Commits and Differentials

Phabricator Task T8868

Differentials


Rectangular Gauss

Status Currently studying codebase

Rectangular Soft

Status _waiting_

Stamp Mask

Status _waiting_


GSoC Work report chronicle

First week, during community bonding, I read the documentation and made a first proposal for the Unit test to be used in the implementation process. This Unit test has to compare the new mask shape and the legacy one and assert they are similar with a certain error. Unit test works ok, but it is not as isolated as needed and possibly other brush preparations used could interfere with the brush mask testing.

On the following weeks and previous to the coding phase I started to be more on IRC and the forums and help out the users I could. I began reading more about Vc and Intel AVX and started to make a small map of the code about brush masks to know exactly what was going on.
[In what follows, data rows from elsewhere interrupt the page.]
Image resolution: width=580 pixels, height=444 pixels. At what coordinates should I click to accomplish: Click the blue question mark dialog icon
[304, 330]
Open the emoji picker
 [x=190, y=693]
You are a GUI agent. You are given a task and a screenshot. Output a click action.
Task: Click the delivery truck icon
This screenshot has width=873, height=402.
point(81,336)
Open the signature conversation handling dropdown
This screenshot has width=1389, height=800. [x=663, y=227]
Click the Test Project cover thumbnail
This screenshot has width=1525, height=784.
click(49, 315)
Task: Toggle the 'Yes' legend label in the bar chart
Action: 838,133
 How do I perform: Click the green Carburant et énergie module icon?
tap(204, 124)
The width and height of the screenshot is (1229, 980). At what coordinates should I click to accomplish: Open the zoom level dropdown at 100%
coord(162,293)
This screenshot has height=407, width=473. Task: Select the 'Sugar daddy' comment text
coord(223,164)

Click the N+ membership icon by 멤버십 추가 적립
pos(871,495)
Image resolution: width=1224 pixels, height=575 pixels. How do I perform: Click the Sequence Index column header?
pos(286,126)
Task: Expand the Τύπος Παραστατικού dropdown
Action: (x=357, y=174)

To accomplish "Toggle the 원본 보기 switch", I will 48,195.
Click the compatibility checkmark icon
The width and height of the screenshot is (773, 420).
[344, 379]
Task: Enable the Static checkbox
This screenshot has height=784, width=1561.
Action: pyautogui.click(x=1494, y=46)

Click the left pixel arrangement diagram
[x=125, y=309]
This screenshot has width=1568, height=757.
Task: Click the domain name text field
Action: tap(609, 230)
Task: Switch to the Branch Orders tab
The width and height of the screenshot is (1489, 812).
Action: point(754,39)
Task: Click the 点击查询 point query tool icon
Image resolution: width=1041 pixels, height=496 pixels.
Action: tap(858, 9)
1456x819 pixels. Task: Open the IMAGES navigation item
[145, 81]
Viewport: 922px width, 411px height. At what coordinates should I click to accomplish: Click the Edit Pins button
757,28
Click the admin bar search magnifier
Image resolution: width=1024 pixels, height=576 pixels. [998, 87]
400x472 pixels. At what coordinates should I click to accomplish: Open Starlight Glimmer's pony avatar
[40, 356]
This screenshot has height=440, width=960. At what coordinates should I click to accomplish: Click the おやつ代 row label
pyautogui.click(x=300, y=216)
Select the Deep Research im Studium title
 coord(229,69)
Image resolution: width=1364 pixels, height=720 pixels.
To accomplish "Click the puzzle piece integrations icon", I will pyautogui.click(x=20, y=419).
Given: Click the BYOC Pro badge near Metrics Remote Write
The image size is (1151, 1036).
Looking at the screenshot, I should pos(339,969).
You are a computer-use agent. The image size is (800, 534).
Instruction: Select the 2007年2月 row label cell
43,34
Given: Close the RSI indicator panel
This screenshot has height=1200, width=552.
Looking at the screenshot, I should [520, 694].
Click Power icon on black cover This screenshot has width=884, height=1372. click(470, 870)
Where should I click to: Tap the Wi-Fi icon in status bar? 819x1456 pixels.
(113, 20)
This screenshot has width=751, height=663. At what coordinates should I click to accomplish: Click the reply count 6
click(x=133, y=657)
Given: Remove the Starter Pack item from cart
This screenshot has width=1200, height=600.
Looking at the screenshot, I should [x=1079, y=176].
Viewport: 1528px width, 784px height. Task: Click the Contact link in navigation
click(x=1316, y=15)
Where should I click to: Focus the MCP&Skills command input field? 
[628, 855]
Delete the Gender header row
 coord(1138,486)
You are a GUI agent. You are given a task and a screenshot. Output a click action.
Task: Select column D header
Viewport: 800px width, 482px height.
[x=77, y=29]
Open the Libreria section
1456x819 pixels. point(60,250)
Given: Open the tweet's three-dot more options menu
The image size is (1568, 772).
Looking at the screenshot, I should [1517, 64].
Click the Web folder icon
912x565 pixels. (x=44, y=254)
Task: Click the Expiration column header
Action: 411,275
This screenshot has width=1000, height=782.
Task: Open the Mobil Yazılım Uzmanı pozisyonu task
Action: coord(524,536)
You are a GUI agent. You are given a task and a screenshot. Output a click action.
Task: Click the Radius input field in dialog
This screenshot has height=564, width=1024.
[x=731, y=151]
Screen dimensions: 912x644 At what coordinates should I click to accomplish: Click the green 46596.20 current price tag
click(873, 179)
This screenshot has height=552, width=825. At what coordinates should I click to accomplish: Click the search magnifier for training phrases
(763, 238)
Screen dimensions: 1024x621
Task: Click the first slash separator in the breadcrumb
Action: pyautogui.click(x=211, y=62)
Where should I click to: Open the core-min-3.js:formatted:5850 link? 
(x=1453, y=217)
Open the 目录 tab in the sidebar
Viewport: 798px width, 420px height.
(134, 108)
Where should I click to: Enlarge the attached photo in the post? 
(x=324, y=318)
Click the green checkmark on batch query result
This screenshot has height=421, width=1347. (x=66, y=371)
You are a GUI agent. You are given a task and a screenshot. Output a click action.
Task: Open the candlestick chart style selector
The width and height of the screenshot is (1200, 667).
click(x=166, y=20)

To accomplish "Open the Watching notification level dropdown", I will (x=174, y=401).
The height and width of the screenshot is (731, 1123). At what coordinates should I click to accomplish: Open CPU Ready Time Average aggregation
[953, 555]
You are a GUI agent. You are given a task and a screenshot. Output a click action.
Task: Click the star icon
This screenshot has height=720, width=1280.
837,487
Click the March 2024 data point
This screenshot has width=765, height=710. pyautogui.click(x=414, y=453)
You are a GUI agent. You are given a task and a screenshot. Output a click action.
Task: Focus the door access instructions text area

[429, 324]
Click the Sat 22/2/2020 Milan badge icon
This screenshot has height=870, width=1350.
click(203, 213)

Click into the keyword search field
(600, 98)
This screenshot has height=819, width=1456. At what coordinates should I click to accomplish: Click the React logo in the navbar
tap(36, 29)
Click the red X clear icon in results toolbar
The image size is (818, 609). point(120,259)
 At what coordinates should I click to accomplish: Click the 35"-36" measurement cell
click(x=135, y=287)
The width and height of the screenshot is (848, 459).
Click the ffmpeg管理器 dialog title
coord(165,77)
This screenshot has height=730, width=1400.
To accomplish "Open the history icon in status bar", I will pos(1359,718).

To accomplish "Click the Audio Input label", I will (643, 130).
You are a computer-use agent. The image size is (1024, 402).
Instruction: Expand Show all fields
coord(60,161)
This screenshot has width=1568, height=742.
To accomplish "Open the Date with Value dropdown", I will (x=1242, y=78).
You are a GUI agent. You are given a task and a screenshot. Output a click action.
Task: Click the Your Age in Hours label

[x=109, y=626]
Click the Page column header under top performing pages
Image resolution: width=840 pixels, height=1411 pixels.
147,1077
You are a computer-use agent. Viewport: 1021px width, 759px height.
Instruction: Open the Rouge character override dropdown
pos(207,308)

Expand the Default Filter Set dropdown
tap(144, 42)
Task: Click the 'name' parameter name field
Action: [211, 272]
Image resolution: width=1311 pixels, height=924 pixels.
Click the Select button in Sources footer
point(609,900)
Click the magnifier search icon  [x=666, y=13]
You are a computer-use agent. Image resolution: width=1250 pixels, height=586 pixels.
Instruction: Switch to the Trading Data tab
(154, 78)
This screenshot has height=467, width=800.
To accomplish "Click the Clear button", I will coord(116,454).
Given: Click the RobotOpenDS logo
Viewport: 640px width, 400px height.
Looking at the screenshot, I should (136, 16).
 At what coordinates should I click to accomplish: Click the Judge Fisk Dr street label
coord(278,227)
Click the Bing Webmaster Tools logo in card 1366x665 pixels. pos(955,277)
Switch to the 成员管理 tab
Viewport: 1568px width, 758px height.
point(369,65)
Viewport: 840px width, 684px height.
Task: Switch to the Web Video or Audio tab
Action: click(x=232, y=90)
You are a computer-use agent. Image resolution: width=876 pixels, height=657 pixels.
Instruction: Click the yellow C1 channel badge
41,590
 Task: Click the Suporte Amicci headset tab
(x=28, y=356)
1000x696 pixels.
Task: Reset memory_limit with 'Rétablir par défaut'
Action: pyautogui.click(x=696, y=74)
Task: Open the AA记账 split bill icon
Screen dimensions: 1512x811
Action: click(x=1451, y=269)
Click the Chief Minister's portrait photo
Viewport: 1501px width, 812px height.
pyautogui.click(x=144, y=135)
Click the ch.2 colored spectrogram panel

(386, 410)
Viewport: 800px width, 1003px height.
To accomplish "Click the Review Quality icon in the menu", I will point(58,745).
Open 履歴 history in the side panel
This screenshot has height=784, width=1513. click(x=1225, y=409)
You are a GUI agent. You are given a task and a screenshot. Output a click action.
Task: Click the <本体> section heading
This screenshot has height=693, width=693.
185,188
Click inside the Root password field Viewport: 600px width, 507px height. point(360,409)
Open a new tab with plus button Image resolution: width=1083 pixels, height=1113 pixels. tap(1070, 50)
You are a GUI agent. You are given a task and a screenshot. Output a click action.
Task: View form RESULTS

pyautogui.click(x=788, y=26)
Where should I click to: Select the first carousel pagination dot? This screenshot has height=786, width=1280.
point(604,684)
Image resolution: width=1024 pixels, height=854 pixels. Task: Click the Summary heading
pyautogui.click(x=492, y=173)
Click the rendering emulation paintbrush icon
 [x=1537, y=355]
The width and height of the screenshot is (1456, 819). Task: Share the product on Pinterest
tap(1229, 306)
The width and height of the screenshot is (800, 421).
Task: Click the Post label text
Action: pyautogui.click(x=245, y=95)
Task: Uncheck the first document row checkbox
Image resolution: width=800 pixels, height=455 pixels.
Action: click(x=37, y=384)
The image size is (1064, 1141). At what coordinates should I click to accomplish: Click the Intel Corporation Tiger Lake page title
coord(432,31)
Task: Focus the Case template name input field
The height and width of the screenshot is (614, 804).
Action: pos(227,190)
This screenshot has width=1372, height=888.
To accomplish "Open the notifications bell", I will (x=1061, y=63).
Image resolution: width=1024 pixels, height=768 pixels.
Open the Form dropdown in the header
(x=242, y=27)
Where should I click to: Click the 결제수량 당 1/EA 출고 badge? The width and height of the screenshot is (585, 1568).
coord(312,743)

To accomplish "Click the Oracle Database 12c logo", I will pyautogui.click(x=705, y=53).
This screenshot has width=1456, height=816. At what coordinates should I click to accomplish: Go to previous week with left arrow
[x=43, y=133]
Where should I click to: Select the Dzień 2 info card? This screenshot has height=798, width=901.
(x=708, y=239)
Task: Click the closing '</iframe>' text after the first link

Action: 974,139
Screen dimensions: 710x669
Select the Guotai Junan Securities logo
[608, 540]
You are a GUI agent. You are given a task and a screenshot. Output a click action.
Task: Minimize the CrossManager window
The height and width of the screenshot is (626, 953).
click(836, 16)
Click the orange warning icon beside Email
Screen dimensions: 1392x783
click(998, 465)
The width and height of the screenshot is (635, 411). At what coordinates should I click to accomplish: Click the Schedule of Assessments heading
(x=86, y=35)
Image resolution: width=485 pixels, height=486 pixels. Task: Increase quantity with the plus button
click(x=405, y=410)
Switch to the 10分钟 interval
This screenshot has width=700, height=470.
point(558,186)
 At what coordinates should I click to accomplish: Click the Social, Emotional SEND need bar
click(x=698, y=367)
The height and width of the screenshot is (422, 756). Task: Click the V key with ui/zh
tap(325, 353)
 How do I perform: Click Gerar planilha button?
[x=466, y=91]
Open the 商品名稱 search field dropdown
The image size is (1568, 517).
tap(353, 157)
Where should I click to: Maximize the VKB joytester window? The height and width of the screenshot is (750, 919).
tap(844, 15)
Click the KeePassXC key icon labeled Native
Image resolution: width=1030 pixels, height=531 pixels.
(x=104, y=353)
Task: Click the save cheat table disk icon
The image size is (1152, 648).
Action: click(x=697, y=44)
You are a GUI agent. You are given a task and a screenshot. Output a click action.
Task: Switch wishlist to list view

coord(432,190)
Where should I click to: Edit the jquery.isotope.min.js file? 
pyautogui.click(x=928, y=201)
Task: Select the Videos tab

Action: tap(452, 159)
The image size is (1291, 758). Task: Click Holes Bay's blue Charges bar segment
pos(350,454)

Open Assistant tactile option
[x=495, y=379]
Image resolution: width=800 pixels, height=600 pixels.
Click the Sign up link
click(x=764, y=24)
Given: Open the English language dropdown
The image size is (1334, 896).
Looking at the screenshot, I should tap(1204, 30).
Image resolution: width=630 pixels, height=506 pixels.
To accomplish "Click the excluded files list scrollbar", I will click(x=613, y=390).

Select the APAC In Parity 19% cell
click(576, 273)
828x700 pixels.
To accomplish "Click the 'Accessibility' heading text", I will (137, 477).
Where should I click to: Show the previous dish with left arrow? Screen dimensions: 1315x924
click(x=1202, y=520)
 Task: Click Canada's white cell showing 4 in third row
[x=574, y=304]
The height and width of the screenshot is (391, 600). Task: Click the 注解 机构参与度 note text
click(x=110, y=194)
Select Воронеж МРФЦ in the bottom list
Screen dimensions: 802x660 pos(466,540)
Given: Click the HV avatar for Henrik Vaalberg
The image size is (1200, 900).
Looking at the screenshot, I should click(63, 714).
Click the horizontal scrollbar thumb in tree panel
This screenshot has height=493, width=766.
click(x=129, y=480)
A second version of the unit test was made, this time we went deeper into the code and managed the Masks directly from the pointer data of KisMaskGenerator.

Coding phase

I spend the first week of coding phase working on understanding how to implement a fully featured Circular Gaussian. I get into the problem of implementing an in house erf for vectorize operations. Once this implementation was passing the test I made a quick painting test and run the FreehandStrokeBenchmark to see if there was more speed gain than with the first dummy implementation. The new implementation was super fast.

Second week my mentor asked me to create a BenchMark specifically for the MaskGeneration, the idea behind this is to have even more evidence that we are getting much better performance from the new vectorized version. The benchmark did not take long to implement and testings confirm the speed gains seen on the other test. I sent the code for review and it was suggested I merged it.

Third and Fourth week: SoftBrush implementation was born and during the tests and feature competition I realized there was some features missing from the Gauss implementation. The feature in question was the antialiasing. I ported the antialias code from the Soft Mask to Gauss Mask (since both use the same logic in the scalar version), and while testing I discovered that with some softness and fading values Gauss Mask failed. The image confirmed the mask was not coming out properly. I spent the next two day finding the root cause and fixing the bug, caused by float imprecision and one bad guard condition. The fixes also applied to Soft Brush and we finished initial feature complete implementation. I did not sent for review yet as I wanted to do much more in deep testing and optimization first.

Also we used this time to help out a little with the new documentation platform. I specifically sent two proposals to help in the automatization of the LaTeX version of the manual D13205, D13204. this should make easier to deploy the PDF version of the documentation when its needed.

This week Circular Soft was sent for revision and work on the Rectangular Gauss began. I will continue to post more status updates in the following weeks.